- _WHAT YOU ARE ASKED TO DO_: Between the line containing "This screenshot has width=856, height=571." and the line containing "Open the 笔 (Pen)" lies a run of lines; give that run again exactly, with both of those lines, and nothing else from the entries below.

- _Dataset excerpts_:
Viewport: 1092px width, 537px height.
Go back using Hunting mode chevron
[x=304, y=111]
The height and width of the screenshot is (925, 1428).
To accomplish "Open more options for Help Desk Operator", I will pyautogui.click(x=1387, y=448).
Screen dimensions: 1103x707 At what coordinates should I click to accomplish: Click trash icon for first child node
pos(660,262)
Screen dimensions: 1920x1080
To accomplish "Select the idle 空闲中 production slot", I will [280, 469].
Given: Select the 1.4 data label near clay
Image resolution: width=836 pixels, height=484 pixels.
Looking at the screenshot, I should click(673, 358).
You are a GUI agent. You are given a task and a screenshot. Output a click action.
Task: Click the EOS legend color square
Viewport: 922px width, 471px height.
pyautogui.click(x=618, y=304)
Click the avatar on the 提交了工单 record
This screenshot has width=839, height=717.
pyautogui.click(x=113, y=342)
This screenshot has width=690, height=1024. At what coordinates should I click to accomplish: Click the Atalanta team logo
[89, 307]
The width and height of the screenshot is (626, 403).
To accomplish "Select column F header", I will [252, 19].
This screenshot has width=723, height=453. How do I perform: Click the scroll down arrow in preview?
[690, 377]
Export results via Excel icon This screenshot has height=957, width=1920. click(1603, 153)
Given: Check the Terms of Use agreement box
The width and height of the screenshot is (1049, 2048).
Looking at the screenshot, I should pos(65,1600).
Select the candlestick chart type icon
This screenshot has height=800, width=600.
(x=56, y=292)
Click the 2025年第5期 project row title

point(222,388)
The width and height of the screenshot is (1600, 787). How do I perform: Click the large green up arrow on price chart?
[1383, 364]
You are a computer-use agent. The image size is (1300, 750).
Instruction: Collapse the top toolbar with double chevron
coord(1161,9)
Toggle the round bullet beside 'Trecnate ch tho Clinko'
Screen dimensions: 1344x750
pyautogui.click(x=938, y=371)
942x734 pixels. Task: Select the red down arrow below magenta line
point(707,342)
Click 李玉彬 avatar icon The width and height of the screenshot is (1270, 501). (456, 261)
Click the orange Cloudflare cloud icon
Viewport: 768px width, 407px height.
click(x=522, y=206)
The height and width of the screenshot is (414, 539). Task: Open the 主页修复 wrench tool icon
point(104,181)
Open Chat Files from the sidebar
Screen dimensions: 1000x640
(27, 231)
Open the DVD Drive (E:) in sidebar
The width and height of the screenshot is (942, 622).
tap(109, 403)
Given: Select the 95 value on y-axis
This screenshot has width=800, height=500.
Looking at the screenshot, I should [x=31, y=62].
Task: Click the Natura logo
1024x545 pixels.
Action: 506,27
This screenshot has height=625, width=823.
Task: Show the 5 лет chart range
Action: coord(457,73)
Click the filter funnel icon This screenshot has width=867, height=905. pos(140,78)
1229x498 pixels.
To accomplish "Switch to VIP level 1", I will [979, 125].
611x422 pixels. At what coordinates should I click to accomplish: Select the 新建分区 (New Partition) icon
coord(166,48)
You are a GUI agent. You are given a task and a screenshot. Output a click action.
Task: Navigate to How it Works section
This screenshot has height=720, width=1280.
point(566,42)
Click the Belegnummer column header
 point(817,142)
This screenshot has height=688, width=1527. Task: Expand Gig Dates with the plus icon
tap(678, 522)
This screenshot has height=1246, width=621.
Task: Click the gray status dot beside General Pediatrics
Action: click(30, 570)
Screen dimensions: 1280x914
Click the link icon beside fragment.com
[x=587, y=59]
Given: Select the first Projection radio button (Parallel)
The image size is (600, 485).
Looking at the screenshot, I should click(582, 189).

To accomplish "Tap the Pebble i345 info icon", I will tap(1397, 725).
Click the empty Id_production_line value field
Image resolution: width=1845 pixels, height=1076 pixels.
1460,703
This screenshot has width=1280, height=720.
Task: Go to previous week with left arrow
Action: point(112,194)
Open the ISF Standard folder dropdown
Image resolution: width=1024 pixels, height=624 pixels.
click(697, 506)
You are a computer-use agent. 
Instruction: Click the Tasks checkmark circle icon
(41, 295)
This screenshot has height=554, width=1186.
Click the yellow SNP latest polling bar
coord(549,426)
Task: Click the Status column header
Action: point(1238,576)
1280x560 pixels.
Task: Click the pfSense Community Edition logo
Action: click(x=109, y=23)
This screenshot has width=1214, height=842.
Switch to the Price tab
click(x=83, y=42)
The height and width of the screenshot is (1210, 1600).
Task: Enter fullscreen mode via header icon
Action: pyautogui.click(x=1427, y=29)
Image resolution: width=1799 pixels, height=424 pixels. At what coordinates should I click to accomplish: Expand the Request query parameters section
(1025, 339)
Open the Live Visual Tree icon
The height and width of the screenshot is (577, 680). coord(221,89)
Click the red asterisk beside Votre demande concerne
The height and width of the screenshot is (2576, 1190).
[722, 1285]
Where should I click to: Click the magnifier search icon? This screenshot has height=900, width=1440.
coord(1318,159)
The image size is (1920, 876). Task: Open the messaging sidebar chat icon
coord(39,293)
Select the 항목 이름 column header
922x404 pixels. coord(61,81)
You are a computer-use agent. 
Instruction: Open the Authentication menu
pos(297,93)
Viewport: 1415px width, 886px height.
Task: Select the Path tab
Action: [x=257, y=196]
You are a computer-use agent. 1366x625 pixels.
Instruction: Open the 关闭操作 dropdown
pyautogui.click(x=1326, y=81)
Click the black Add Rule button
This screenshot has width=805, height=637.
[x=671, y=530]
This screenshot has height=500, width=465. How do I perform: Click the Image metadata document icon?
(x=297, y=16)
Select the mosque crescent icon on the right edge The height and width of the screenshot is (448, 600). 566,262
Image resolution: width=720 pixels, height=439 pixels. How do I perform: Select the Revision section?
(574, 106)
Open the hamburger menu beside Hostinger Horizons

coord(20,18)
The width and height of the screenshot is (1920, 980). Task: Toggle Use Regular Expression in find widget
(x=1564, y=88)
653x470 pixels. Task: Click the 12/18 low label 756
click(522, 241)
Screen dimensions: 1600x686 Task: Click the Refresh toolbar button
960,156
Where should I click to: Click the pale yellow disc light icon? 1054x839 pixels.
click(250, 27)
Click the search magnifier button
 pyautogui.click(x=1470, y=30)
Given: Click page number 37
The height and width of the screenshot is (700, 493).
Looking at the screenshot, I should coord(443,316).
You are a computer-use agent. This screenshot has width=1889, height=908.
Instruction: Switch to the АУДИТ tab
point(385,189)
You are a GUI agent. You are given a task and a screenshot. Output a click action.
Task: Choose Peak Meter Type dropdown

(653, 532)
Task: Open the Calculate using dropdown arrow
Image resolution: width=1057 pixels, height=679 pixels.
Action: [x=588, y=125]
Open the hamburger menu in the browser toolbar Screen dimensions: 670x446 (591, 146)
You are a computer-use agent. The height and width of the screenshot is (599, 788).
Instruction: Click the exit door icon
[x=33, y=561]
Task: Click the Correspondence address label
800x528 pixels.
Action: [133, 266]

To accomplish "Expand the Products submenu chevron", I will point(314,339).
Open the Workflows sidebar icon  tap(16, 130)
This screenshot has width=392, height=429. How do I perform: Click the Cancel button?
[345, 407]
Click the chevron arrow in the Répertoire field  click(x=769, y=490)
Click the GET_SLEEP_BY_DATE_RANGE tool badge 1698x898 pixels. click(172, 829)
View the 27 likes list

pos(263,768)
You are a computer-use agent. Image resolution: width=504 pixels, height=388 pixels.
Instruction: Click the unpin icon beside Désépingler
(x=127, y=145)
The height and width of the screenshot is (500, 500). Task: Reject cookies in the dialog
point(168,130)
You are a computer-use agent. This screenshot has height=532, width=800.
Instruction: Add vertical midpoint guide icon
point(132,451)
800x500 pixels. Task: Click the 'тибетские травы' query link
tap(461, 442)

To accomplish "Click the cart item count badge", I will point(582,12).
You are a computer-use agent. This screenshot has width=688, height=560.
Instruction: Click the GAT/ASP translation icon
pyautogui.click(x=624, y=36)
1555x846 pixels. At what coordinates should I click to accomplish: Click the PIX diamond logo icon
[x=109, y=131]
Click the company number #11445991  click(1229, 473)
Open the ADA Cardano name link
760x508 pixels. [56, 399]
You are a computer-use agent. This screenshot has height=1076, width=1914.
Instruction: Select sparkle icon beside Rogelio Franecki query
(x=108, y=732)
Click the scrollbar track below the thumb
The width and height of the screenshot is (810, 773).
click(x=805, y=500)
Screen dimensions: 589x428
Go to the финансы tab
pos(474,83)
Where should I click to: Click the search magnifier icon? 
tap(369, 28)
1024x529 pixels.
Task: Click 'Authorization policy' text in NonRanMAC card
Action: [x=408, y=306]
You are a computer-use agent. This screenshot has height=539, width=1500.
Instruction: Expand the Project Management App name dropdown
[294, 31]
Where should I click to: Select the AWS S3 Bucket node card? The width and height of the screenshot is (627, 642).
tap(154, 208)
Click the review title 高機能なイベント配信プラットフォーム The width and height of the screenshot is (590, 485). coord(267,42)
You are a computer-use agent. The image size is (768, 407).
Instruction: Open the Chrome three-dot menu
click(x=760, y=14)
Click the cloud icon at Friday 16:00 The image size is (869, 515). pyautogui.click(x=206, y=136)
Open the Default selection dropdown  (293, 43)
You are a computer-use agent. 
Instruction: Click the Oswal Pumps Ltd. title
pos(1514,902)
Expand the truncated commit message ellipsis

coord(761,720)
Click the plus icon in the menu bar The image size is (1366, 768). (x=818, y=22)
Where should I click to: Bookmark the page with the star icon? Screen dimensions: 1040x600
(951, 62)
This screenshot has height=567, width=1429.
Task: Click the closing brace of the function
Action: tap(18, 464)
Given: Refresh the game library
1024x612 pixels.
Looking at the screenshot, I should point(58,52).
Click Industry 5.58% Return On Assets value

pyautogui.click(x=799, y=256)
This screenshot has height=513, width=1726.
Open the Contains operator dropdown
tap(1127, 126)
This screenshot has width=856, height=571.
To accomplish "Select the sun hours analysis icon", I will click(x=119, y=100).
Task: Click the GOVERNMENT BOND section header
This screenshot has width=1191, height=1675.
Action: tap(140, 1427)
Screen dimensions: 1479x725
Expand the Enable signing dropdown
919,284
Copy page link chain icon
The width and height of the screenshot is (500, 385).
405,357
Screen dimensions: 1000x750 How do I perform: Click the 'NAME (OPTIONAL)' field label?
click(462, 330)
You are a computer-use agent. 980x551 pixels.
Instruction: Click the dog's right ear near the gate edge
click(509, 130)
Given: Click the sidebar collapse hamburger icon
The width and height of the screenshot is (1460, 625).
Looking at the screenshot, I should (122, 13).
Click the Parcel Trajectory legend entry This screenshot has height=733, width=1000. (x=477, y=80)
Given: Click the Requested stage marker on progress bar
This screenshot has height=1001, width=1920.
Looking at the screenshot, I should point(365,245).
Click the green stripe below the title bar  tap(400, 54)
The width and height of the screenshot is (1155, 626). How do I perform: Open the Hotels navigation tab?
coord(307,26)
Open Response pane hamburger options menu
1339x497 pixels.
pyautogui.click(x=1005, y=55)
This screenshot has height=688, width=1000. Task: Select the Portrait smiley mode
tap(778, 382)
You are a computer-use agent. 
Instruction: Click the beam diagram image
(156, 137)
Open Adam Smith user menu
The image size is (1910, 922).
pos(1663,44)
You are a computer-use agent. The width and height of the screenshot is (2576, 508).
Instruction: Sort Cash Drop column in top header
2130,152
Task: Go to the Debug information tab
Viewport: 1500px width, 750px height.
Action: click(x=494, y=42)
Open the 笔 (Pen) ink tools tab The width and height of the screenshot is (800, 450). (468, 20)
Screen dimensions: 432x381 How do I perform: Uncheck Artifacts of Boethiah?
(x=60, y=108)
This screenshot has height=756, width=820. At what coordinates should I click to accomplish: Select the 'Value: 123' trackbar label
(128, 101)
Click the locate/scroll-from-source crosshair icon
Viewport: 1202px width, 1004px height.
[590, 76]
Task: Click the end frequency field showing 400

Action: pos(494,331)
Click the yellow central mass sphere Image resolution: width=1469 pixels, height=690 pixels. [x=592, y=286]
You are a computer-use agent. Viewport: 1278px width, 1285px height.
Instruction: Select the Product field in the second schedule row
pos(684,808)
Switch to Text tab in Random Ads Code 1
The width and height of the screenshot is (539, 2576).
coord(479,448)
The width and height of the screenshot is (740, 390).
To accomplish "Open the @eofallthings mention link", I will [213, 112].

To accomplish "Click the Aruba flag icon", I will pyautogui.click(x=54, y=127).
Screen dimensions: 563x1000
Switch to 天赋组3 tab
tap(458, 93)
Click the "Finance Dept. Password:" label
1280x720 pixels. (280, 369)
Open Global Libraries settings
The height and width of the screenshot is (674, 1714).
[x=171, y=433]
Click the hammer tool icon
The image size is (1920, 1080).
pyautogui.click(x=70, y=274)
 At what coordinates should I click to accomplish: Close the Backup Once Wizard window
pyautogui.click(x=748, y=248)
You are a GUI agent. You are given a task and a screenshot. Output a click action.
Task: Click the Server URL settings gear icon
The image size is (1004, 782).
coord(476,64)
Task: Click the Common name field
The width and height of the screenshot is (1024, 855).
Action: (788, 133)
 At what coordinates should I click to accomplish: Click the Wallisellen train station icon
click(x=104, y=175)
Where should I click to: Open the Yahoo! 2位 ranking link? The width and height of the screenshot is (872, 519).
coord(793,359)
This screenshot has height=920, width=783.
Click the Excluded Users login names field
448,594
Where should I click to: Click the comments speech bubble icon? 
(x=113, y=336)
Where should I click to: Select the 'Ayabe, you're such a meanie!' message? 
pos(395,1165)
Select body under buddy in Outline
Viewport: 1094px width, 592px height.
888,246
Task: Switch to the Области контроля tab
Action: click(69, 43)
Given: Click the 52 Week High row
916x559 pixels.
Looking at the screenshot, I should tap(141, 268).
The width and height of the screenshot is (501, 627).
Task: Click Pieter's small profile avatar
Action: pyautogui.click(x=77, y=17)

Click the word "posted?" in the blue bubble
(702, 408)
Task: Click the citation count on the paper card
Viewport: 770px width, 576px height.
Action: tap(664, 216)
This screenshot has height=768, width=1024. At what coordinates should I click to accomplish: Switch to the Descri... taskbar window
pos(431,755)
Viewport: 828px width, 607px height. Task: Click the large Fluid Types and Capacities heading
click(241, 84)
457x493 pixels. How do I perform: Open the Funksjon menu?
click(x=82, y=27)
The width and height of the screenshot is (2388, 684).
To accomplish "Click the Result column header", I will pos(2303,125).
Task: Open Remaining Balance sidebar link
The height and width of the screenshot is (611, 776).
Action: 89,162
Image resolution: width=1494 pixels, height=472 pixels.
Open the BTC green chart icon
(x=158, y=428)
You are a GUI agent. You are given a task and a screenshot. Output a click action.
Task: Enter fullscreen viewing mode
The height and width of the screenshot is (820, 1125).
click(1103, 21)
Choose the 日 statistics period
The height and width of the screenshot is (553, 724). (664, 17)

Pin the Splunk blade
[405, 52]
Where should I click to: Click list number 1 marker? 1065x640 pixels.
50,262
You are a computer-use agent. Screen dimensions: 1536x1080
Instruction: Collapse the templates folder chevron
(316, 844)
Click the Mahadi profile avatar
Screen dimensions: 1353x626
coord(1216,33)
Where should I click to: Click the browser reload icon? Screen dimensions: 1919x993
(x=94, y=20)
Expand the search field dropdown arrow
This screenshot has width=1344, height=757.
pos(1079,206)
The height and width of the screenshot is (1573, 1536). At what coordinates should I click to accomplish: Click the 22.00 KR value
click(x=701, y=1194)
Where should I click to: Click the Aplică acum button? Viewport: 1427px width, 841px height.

- _ANSWER SECTION_:
This screenshot has width=856, height=571.
To accomplish "Select the sun hours analysis icon", I will click(x=119, y=100).
Task: Click the GOVERNMENT BOND section header
This screenshot has width=1191, height=1675.
Action: tap(140, 1427)
Screen dimensions: 1479x725
Expand the Enable signing dropdown
919,284
Copy page link chain icon
The width and height of the screenshot is (500, 385).
405,357
Screen dimensions: 1000x750 How do I perform: Click the 'NAME (OPTIONAL)' field label?
click(462, 330)
You are a computer-use agent. 980x551 pixels.
Instruction: Click the dog's right ear near the gate edge
click(509, 130)
Given: Click the sidebar collapse hamburger icon
The width and height of the screenshot is (1460, 625).
Looking at the screenshot, I should (122, 13).
Click the Parcel Trajectory legend entry This screenshot has height=733, width=1000. (x=477, y=80)
Given: Click the Requested stage marker on progress bar
This screenshot has height=1001, width=1920.
Looking at the screenshot, I should point(365,245).
Click the green stripe below the title bar  tap(400, 54)
The width and height of the screenshot is (1155, 626). How do I perform: Open the Hotels navigation tab?
coord(307,26)
Open Response pane hamburger options menu
1339x497 pixels.
pyautogui.click(x=1005, y=55)
This screenshot has height=688, width=1000. Task: Select the Portrait smiley mode
tap(778, 382)
You are a computer-use agent. 
Instruction: Click the beam diagram image
(156, 137)
Open Adam Smith user menu
The image size is (1910, 922).
pos(1663,44)
You are a computer-use agent. The width and height of the screenshot is (2576, 508).
Instruction: Sort Cash Drop column in top header
2130,152
Task: Go to the Debug information tab
Viewport: 1500px width, 750px height.
Action: click(x=494, y=42)
Open the 笔 (Pen) ink tools tab The width and height of the screenshot is (800, 450). (468, 20)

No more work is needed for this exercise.